◆ **TEXT SHOWN**
::::::
A concert hall in Kiev is about to be under attack by terrorists, only it doesn't know it until masked and armed men break into the auditorium and start stomping on the orchestra's instruments. That's not the only reason they are present, though, as they want to blow up the place and kill as many people as possible - and also do in a certain "celebrity" who is watching from the gallery. But for one man (John David Washington), this is a test of his mettle as he sets about defusing the bombs strewn around the now-sleeping gas afflicted audience, rescuing the celebrity and unwittingly establishing himself as a potential saviour of humanity, if he can get his head around it.
Christopher Nolan films, for all the acclaim they received from movie buffs and casual audiences alike, were also wont to be held up for criticism since they were so darn easy to make fun of, with their overcomplicated plotting, sexless characters and determination to take themselves so very seriously. But it did not end there for Tenet, as thanks to the pandemic hitting cinemas hard in 2020-21, a lot was resting on its shoulders when Nolan demanded that it be seen in theatrical release to enjoy the full effect, despite misgivings about precisely how safe that would be. No matter how many safety measures were introduced, a large portion of viewers were sceptical.
::::::
◆ **WORK INSTRUCTIONS**
#1 Condense the paragraph of the Tenet review that begins "Christopher Nolan films, for all the acclaim" into a shorter version that keeps its main facts.
#2 According to the Tenet review, what do the armed men do to the orchestra's instruments when they break into the auditorium?
#3 Pick up the Tenet review after its final sentence and continue writing it.

(Dataset records)
::::::
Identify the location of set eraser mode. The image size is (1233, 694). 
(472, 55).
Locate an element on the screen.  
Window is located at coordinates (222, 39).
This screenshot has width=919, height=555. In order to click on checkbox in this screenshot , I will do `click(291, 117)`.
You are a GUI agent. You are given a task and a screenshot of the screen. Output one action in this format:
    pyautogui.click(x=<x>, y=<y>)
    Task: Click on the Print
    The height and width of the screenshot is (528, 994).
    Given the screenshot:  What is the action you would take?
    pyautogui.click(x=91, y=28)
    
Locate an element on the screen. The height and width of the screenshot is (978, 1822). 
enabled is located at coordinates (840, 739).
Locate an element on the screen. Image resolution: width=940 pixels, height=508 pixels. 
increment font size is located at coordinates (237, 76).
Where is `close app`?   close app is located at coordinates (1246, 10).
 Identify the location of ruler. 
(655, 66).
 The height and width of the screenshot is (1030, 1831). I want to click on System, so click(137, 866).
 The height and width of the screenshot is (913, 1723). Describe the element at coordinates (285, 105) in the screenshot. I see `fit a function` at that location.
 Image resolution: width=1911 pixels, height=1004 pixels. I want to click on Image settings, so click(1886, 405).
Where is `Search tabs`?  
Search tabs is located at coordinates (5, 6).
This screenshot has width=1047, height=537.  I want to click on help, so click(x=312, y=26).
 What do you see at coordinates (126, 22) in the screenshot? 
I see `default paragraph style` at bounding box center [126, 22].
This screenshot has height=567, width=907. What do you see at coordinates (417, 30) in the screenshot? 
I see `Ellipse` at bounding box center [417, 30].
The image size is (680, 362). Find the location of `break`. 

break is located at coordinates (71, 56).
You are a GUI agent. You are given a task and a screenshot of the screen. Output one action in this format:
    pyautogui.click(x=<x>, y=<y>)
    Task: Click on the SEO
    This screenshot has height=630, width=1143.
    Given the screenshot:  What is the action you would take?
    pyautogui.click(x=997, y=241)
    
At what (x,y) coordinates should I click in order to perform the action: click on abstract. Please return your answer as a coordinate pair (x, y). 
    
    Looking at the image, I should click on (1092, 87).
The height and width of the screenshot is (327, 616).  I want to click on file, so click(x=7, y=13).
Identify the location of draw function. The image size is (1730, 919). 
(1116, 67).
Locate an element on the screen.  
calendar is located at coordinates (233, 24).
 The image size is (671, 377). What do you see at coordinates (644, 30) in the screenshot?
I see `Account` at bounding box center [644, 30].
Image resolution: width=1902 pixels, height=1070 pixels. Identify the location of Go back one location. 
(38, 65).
::::::
◆ **RESULTS IN ORDER**
#1 Nolan's films were widely acclaimed but also easy to mock for their overcomplicated plots, sexless characters and self-seriousness. Tenet faced more pressure because the pandemic had hit cinemas hard in 2020-21. Nolan insisted it be seen in theaters for full effect despite doubts about safety, and many viewers stayed skeptical whatever safety measures were introduced.

#2 They stomp on them.

#3
As a result, it took less than half of what a Nolan movie was usually expected to at the box office, though a lot of that was down to cinemas not being allowed to operate at full capacity what with the social distancing in effect. Nevertheless, there was a significant contingent who braved the fears and genuinely appreciated the experience of watching a Nolan blockbuster in a mostly empty auditorium, and enough of them turned out worldwide to make Tenet one of the biggest of its year, for whatever that was worth when Bad Boys for Life was its only real competition. It may have been in a normal year, neither would have cracked the Top Ten major earners of that twelve months.
This was because, in the case of Tenet, Nolan had become far more self-indulgent than ever before, labouring his love of James Bond to craft what was essentially a Bond flick crossed with a science fiction heist movie, and one whose science may not have stood up to scrutiny, but was an excuse to get clever-clever with a story that was running forwards and backwards simultaneously. Plenty were turned off, though some put the incomprehensibility down to the muffled dialogue (a common Nolan issue for many), but it was nevertheless one of the most unashamedly complex storylines that had ever been served up for the mass market. It was a film that trusted you would be able to keep up, and if you did not it looked down on you from a great height with a sneer of disdain playing on its lips and an arched eyebrow asking "Really? You stupid or something?"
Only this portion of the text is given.